Women’s Health Interactive Forums

  • If this is your first visit, be sure to check out the FAQ by clicking the link above. You may have to register before you can post: click the register link above to proceed. To start viewing messages, select the forum that you want to visit from the selection below.

Announcement

Collapse
No announcement yet.

A old Friend

Collapse
X
Collapse
  • Filter
  • Time
Clear All
new posts

  • A old Friend

    WHile Me and my husband has been married almost 5 years and through out our marrage he has mantained a friendship with a lady that 1)he use to date 2) he dated while we where on a break (and I was pregnant). He says they are just friends someone he can talk to but he has lied about meeting her to "workout" and she has been in our home while I was at work. I feel disrespected when my husband and I are spending time together and her is txting her. I say something he feels like I am belittling him or if i ask hime where he is going. He said that I dont treat him like a man because i want to know where he is going. I'm not trying to be his mom im just trying to have a open and honest marrage. I have a problem with that women for being in my home while I'm at work. I dont like her because of the on going lies that he tells about her. Its clear that he wont stop talking to her and that they are friends. My husband thinks I dont trust him and he is hurt by that. He flat out said that he didnt know if we would be together if it was not for our children. I know that no marrage is perfect but we are at a stand still in ours. I dont want to lose this marrage or my family we have worked so hard to make it. How do I get over this friendship and except it? Txting is a diffrent story from taking the friend to events with the rest of you friends and coworker and you wife isnt there. Can someone PLEASE HELP ME

  • this screams of "something's fishy" to me! Don't get me wrong, I'm all for platonic friendships between people of the opposite sex, even if they've previously dated. It can happen, and it CAN be appropriate, however, there needs to be some pretty clear lines and honesty between those friends and their significant others.

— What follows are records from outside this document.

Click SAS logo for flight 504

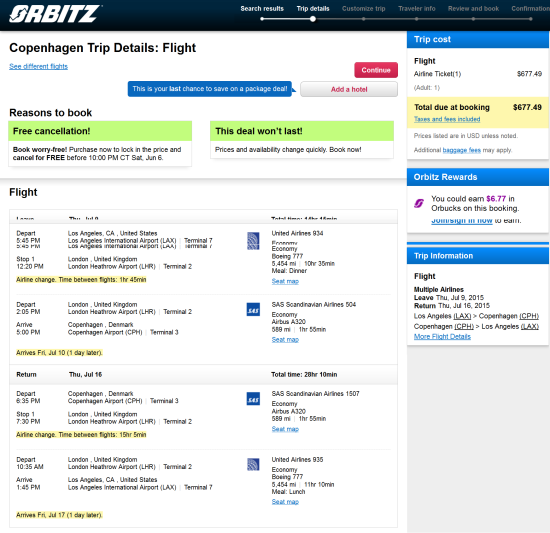click(253, 309)
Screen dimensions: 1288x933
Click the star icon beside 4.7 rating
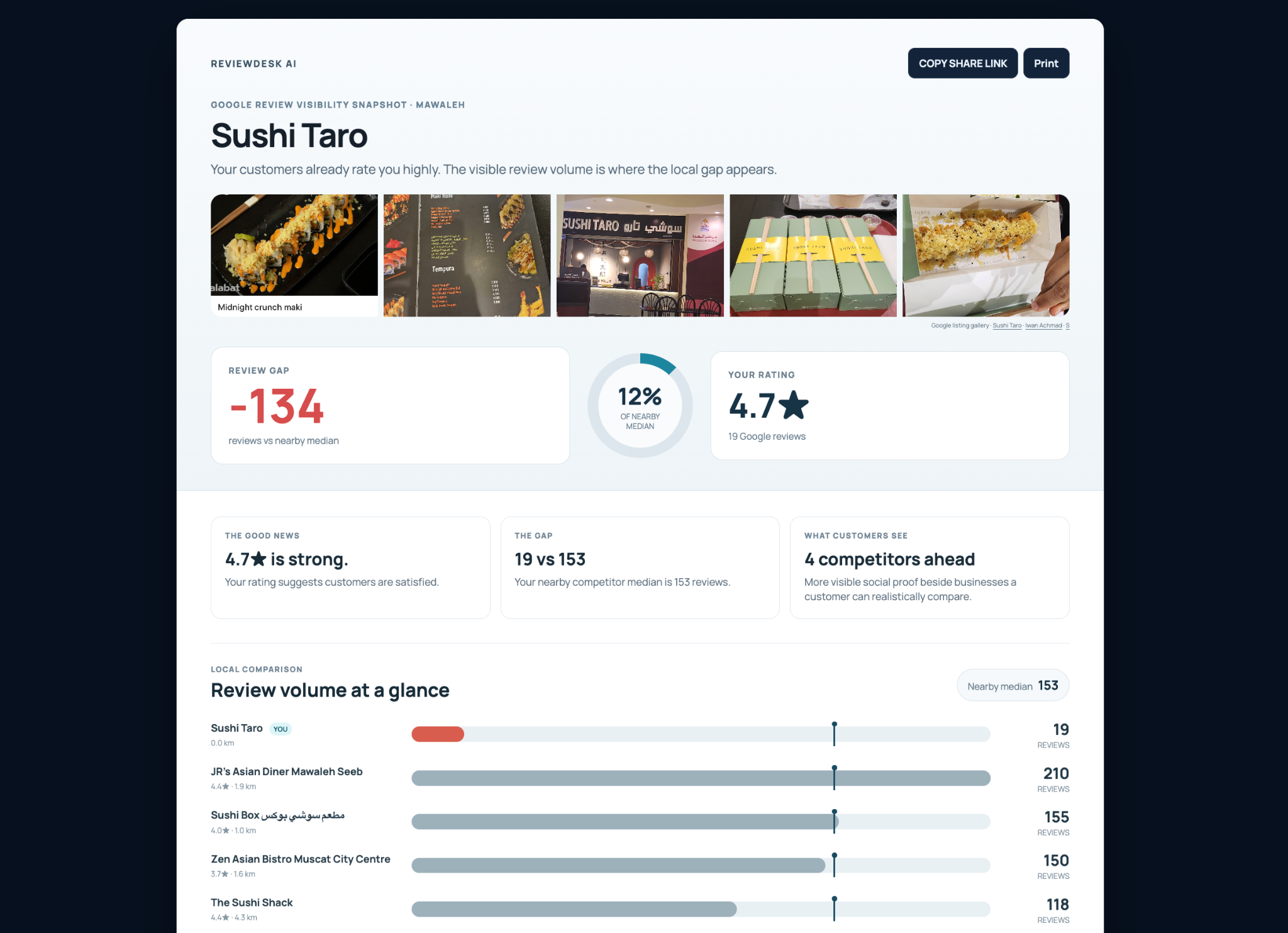pos(794,405)
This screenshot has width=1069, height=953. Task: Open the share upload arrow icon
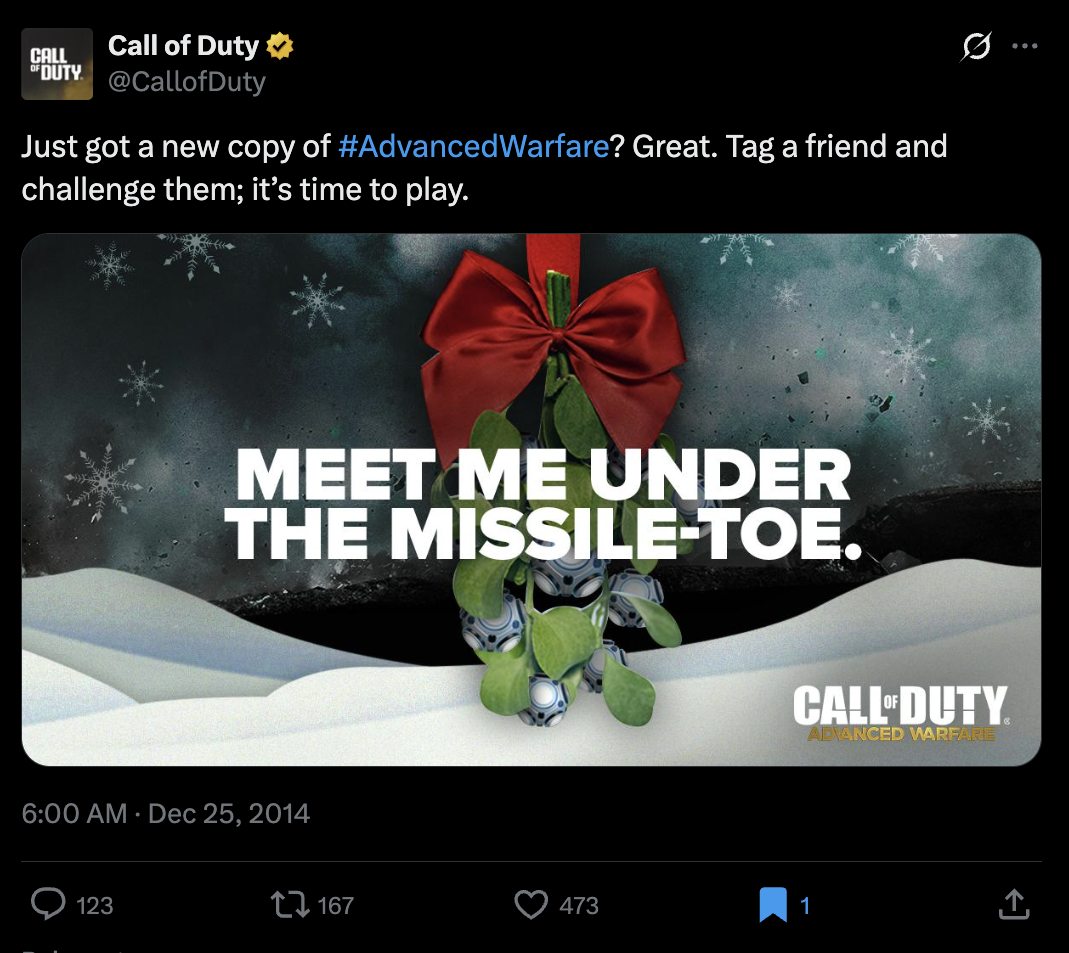pos(1014,904)
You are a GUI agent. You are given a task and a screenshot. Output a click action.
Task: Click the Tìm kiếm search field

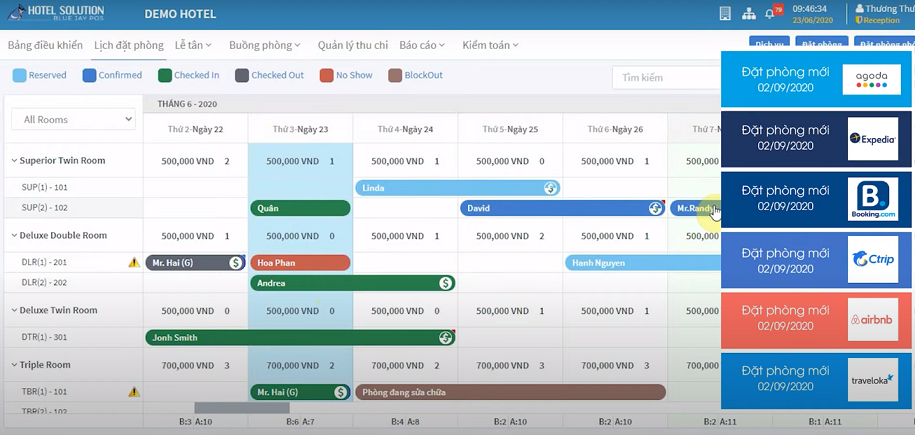(665, 77)
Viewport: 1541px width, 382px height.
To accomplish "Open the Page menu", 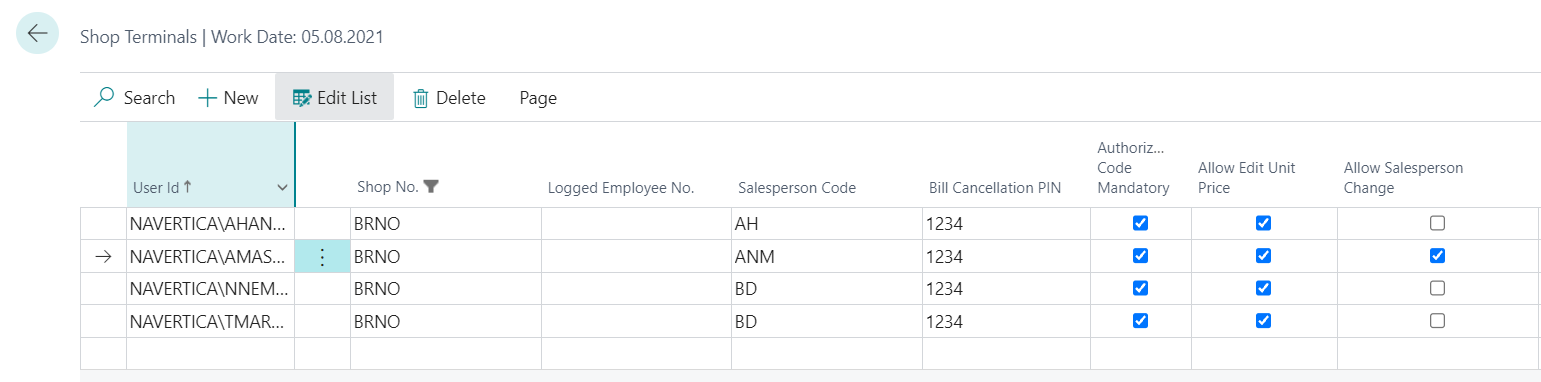I will tap(538, 98).
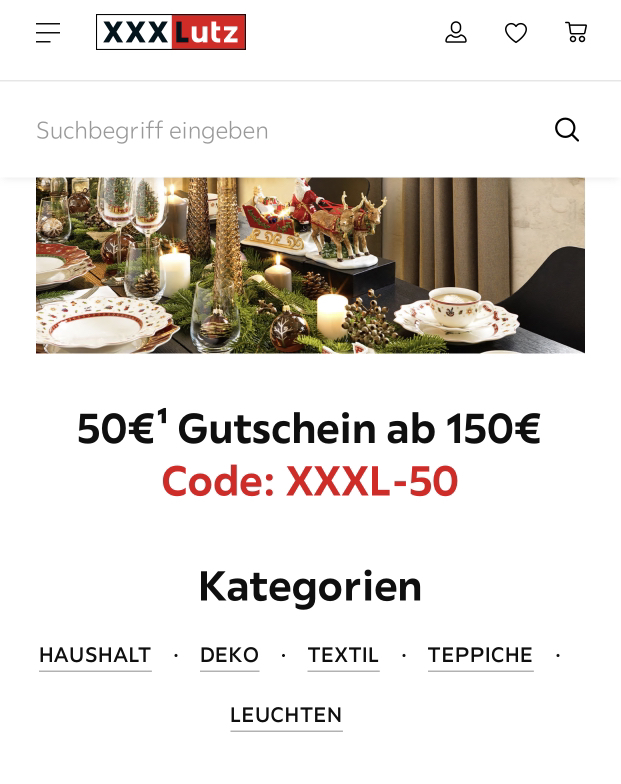The image size is (621, 784).
Task: Click the coffee cup in the banner photo
Action: pos(454,306)
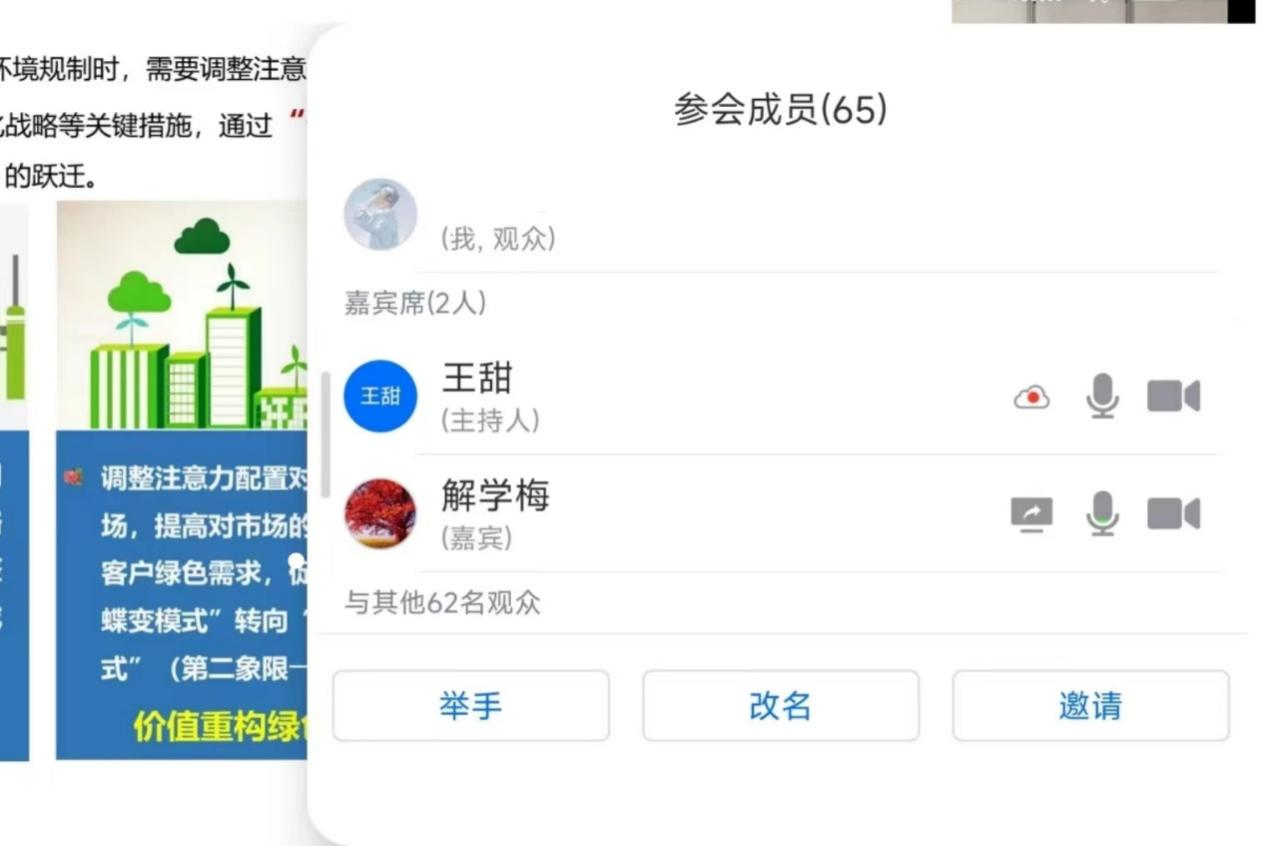Click the screen sharing icon for 解学梅
The width and height of the screenshot is (1269, 846).
coord(1032,515)
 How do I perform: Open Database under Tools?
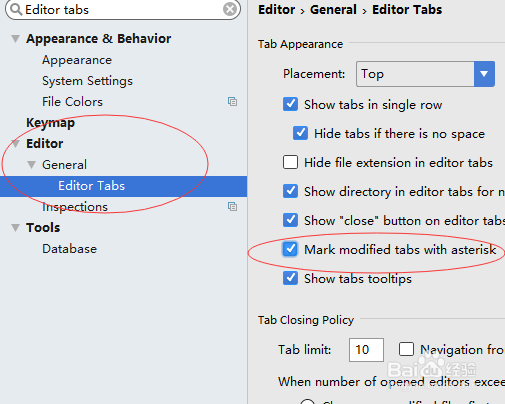[x=69, y=249]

    The fact that he's lying to you about her being in your home when you're gone, and texting her when he should be paying attention to you are both red flags. I also don't have a good feeling about how defensive he gets when you're asking where he is going. You're his WIFE for crying out loud! You're not his warden, but it certainly isn't offensive to tell your wife what you're up to when you leave the house! That's just plain old common courtesy. I'm not saying there's something going on between them. I'm only saying that your gut feeling that something is "off" should probably be listened to.

    Side question.. have you seen any of these texts between him and his friend? Does he allow you to read them?

    The success of a marriage takes two people. This isn't about you "getting over" or "Accepting" his friendship with this woman as it is. This is about you and your husband being able to communicate, FAIRLY, about what it is that bothers you about the situation, and then coming up with a solution that will meet both your needs. If he shuts down when you try to talk, you might want to seek out the help of a counselor. Would your husband be willing to seek marriage counseling with you? Not necessarily about this issue alone, but about the comment you said that he's not sure you'd be together if it weren't for the kids, and you're at a stand-still. Based on the few sentences you've provided here, you two seem to be at a turning point.. things can either get much worse, or much better. If you two really want to try to fix what's wrong, you should get some open lines of communication. And if you can't communicate right now, you should get some counseling to help you both figure out how to communicate in a way you both feel you're being understood.

    Comment


    • I'm sorry and you have every right to be mad at him and he has no right to use "words" to try to make you feel guilty when he is in the wrong.

      You do not have another person in a marital home of a different sex, when the other is not at home. Especially someone whom he has previously dated. That is disrespectful.

      The fact that he has stated to you that he wouldn't be with you (he doesn't think), if it wasn't for the children in my opinion, has meaning.

      You are worth more than that aren't you? I do appreciate that marriage is about commitment and should be for life but if the other party is not prepared to see clearly of concerns and hurt and help towards making someone feel safe and secure is it worth constantly living in that pain and or fear?

      I think you need to stand your ground so you can see just what you personally do mean to your husband.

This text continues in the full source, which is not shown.